Hammad Rakab: Öncelikli olarak, bizim Filistin’deki kaderimizin, Siyonist projeye karşı İslam aleminde yürütülen savaşın başını temsil etmek olduğunun bilinmesini istiyorum.

Siyonist işgal güçlerinin tehditlerine gelince. Hamas’in Filistin topraklarının kurtarılması için kurulduğu günden bugüne kadar bu gibi tehditlerle karşılaşmadığımız ay olmadı. Siyonistlerin halkımıza karşı işlediği kanlı ve terörist saldırıları hatırlarsak, halkımıza ve haklarımıza karşı kötü niyetinin olduğunu yok sayamayız. Biz, bu tehditleri önemsemiyor değiliz. Tam aksine ciddiye alıyoruz. Ciddiye alıyor ve çok şiddetli bir savaş olan Furkan savaşına giren Hamas Hareketi, her türlü olağanüstü gelişmeye karşı tüm hazırlıkları sürdürmekte, tüm tedbirleri almaktadır. Biz, Furkan savaşından bir çok dersler çıkardık, zayıf noktalarımızı güçlendirdik.

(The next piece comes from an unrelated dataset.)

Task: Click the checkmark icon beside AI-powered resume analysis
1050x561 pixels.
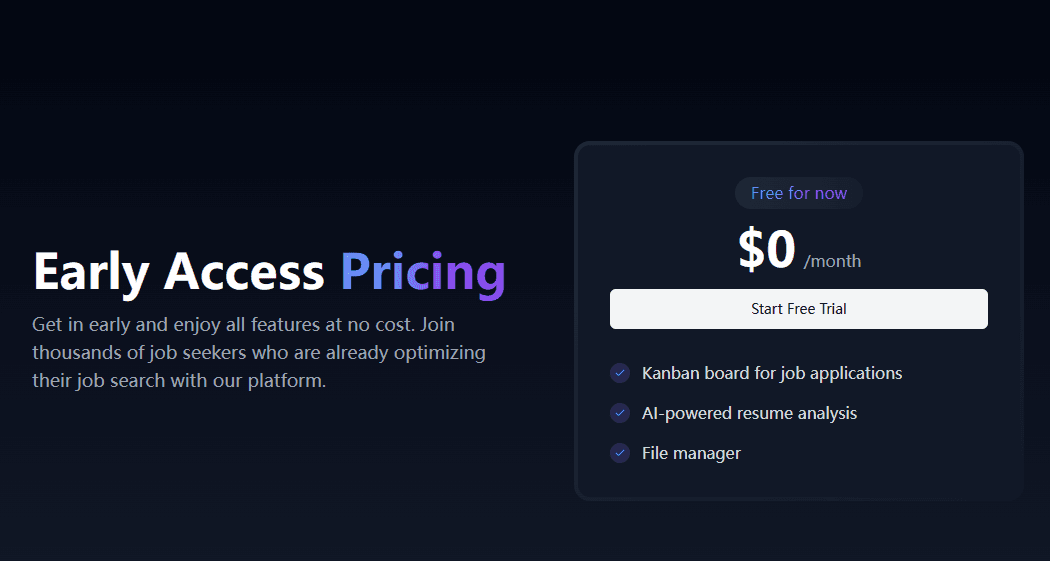Action: tap(620, 413)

israhaber.com: İsrail, Hamas liderlerine suikast düzenleme tehdidinde bulunuyor. Furkan savaşında da Hamas, alim Nizar Reyyan ve Said Sıyam’ı şehid verdi. Hamas Hareketi liderlerinden birisinin şehid olması Hamas’ı ne derecede etkiliyor.

Hammad Rakab: Lliderlerin şehid olmasından manen etkilensek de biliyorsunuz ki Hamas Hareketi, şahıslar üzerine bina edilmeyen örgütsel bir yapıdır. Büyük liderler, başlarında da Şeyh Ahmed Yasin, Rantisi, Mekadime, Ebu Şenab, Cemal Kerim, Salah Derveze ve son olarak de Nizar Reyyan ve Said Sıyam, sözlerine sadık kalarak şehid oldular. Hamas, Şeyh Ahmed Yasin ve Rantisi gibi iki büyük liderini şehid verdi. Fakat, bugünkü Hamas, Şeyh Yasin ve Rantisi zamanındaki Hamas’tan çok güçlüdür. Ve Hamas, Nizar Reyyan ile Said Sıyam’ın günlerinde olduğundan da çok daha güçlüdür. Düşman savaş istiyorsa şimdi yaşayan liderlerimiz de halkı ve hareketinin daha da güçlenmesi için bedel ödemeye hazırdır.

israhaber.com: İsrail’in Hamas’ı tasfiye etmek için planlar hazırladığı iddia ediliyor.

Hammad Rakab: Planlar yapmış olabilirler fakat Hamas’ı tasfiye etmek asla mümkün değildir. Bunu sadece biz söylemiyoruz. Düşmanın kendisi de itiraf etti. Askeri komutanları, Hamas’ı askeri güçle tasfiye etmenin mümkün olmadığını itiraf etti. Hamas, günden güne gelişmekte, büyümekte, güçlenmektedir. Tabi düşmanın Hamas’ı tasfiye etmek, liderlerine suikast düzenlemek için de gerek içeride ve gerekse dışarıda çalıştığını biliyoruz. Bunun için de Hamas, imkanları ölçüsünde her türlü tedbirini almaktadır. Fakat tedbirleri almamız, halka karşı olan görev ve sorumluluklarımızı yerine getirmemize mani değil. Bu bizim dini sorumluluğumuzdur.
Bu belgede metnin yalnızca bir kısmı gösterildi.